La participation des citoyens à la transition écologique est un facteur clé de sa réussite. Les changements profonds du système productif doivent se faire avec et pour les citoyens. Les grandes orientations comme la gestion quotidienne des coopératives doivent faire l’objet de formes de participation nouvelles, ouvertes au plus grand nombre. Démocratiser en profondeur le système énergétique, c’est autant une exigence démocratique que la garantie d’un processus de transformation accepté et partagé. Pour que de tels changements aient un impact positif sur l’environnement et le climat, ils doivent être nécessairement coordonnés au niveau européen et mondial – le réchauffement climatique ne connaît pas de frontières. La coopération entre les différentes forces progressistes prêtes à désobéir aux règles imposées par l’UE est un premier pas vers une société respectueuse de la Terre et de ses habitants.

[1]Pour voir l’ensemble des mesures proposées par la Commission européenne : https://ec.europa.eu/energy/en/news/commission-proposes-new-rules-consumer-centred-clean-energy-transition

[2]La France est à la traîne en la matière. Selon Eurostat, fin 2016, la consommation finale d’énergie provenant de sources renouvelables n’était que de 16 %, en dessous de la moyenne européenne (17 %) et loin des objectifs fixés pour 2020 (23 %) et 2030 (provisoirement 32 %)

[3] Concernant l’efficacité énergétique, la Commission a proposé 30 % quand le Parlement a voté 35 % en janvier 2018 et le Conseil 27 %. Concernant les énergies renouvelables, la Commission a proposé 27 %, le Parlement 35 % en janvier 2018 et le Conseil 27 %. Ces deux textes doivent encore être négociés par les trois institutions en trilogue.
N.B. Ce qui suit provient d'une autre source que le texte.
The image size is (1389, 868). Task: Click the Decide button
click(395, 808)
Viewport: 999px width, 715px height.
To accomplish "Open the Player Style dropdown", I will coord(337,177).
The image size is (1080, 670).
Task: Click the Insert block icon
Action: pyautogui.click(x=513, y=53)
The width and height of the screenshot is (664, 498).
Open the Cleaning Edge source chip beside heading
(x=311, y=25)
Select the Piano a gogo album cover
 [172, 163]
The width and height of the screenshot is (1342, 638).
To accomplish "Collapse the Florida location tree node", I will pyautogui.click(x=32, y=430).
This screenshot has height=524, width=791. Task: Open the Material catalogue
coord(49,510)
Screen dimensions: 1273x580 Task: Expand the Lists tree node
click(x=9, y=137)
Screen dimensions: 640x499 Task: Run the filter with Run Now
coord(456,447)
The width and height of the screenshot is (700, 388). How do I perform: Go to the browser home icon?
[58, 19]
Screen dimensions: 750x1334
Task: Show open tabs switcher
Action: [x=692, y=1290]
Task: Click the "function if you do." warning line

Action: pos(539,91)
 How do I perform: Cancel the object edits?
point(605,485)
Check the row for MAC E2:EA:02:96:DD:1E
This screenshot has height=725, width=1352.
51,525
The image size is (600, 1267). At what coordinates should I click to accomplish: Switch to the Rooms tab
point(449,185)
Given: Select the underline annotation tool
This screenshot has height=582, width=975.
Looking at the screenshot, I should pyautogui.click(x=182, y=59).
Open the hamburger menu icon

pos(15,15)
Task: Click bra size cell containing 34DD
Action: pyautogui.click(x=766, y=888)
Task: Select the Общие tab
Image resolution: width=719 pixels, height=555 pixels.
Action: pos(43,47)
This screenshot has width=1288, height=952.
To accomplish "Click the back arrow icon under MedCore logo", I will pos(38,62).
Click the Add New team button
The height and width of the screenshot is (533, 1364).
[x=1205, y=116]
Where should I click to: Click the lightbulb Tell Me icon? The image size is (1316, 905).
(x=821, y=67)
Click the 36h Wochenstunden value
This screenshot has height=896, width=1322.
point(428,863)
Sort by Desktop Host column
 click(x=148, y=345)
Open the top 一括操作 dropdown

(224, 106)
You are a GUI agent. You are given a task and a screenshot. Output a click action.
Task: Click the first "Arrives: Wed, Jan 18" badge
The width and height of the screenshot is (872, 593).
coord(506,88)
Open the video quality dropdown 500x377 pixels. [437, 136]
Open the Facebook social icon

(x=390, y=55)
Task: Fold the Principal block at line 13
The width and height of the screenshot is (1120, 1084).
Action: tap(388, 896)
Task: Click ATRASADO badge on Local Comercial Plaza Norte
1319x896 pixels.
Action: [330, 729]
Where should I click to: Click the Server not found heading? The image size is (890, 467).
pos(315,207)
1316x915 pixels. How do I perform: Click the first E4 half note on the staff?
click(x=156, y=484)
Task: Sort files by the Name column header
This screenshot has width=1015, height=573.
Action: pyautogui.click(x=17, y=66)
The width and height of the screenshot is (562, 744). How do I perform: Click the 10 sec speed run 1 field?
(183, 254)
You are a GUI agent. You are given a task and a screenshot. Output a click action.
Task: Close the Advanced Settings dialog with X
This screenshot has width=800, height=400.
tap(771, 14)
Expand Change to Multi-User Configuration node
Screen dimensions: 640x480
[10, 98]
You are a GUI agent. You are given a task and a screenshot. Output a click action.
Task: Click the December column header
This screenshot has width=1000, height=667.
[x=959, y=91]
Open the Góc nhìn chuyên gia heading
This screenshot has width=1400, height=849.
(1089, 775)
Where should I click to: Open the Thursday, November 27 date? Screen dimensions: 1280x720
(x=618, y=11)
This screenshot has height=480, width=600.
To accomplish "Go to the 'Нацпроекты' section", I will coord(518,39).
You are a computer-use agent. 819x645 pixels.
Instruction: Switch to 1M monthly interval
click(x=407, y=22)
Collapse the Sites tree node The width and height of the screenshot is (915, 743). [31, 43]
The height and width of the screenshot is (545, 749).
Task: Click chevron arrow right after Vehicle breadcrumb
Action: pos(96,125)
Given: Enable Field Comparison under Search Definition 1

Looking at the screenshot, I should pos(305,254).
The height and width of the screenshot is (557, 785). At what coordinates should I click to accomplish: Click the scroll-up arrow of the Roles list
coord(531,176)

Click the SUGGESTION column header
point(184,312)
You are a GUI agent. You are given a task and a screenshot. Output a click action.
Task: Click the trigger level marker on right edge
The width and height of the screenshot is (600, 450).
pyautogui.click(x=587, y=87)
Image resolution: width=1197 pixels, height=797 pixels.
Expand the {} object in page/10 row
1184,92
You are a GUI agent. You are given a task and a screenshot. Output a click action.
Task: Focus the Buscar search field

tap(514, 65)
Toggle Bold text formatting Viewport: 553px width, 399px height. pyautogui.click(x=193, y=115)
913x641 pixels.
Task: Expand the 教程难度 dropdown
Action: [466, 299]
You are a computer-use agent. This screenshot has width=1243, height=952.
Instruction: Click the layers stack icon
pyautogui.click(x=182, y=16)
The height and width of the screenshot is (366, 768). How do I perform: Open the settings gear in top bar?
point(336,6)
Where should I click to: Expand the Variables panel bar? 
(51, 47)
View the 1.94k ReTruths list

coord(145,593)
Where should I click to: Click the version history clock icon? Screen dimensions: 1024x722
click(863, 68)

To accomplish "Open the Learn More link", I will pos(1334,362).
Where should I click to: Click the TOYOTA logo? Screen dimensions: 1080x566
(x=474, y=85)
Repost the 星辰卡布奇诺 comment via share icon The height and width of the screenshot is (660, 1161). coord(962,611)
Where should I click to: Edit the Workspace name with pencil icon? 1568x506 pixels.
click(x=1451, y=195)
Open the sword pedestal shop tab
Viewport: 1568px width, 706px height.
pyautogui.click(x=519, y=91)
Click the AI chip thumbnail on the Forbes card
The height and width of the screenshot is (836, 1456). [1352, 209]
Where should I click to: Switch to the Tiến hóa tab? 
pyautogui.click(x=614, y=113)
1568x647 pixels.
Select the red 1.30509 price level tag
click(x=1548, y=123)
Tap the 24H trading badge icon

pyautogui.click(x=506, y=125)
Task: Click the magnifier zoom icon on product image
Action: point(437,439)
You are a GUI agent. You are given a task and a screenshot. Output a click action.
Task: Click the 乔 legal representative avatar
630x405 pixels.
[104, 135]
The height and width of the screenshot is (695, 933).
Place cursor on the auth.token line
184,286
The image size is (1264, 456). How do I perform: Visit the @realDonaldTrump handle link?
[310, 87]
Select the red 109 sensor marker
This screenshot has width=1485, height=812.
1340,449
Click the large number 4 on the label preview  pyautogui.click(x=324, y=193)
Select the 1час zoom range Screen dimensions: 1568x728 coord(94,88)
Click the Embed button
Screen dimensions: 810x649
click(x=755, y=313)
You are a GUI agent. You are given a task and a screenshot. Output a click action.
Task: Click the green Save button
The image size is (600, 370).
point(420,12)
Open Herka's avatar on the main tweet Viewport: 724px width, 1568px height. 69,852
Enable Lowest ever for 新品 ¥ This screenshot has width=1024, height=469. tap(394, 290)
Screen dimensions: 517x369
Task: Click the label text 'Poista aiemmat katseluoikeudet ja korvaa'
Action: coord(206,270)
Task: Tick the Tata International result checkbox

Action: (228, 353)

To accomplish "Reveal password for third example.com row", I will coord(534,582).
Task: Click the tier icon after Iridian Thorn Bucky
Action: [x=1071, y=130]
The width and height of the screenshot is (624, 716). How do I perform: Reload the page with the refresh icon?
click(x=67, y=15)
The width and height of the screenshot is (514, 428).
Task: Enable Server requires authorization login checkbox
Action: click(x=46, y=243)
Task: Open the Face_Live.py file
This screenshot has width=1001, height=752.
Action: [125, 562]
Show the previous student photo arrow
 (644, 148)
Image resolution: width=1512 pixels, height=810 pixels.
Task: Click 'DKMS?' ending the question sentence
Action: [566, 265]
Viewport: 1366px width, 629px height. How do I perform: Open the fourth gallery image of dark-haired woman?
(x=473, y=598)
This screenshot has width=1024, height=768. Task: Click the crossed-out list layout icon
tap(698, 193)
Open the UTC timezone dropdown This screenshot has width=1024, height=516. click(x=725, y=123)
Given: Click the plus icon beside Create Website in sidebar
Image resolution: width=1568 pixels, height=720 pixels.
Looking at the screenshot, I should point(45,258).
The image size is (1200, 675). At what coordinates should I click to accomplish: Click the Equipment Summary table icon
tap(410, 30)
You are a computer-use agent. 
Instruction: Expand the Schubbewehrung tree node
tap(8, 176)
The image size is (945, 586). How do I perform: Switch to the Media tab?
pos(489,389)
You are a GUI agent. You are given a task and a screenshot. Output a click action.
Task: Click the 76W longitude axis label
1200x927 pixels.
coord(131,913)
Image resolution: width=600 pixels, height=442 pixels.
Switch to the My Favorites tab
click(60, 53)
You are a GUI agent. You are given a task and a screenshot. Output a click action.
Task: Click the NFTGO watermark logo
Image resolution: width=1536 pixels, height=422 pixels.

[4]https://350.org/why-we-need-to-keep-80-percent-of-fossil-fuels-in-the-ground/

[5]Scénario négaWatt: https://negawatt.org/Scenario-negaWatt-2017-2050

[6]Le prix de la tonne carbone est actuellement aux environs de 8 € alors que plusieurs études considèrent que pour que le marché soit efficient, le prix devrait atteindre au moins 40 à 80 dollars en 2020. https://www.rtbf.be/info/economie/detail_climat-un-rapport-plaide-pour-une-forte-hausse-du-prix-du-carbone?id=9619473

[7] Pour le détail de l’accord : https://www.euractiv.com/section/emissions-trading-scheme/news/parliament-rubber-stamps-eu-carbon-market-reform/

[8] Il est vrai que le gaz naturel émet beaucoup moins de CO2 que le pétrole ou le charbon. Toutefois l’UE, dans ses calculs, ne prend pas en compte les émissions de méthane. Or, si l’on considère tout le cycle de vie, le gaz naturel émet de grandes quantités de méthane, un gaz qui a un pouvoir calorifique 86 fois supérieur au CO2 sur les 20 premières années. Ce gaz est donc loin d’être aussi propre qu’annoncé. https://www.foeeurope.org/sites/default/files/shale_gas/2016/foee_briefing_-_gas_winter_package_final_en.pdf

[9]Principalement des projets de stockage du gaz et de gazoducs. http://www.counter-balance.org/wp-content/uploads/2017/11/NGOreport_EFSI_Nov2017.pdf

[10] Ces facilités administratives permettent de contourner plus facilement la législation environnementale sur l’impact direct des projets. En France le gazoduc Eridan qui doit relier Fos-sur-Mer à Dunkerque a obtenu le statut de Projet d’intérêt commun.

[11] Ce qui implique de diminuer en parallèle notre consommation d’énergie via l’amélioration de l’efficacité énergétique et la mise en avant de la sobriété énergétique. L’énergie nucléaire ne peut être considérée comme une source d’énergie renouvelable.

[12] Pour l’eau la situation est différente, puisque sa gestion peut être confiée au privé.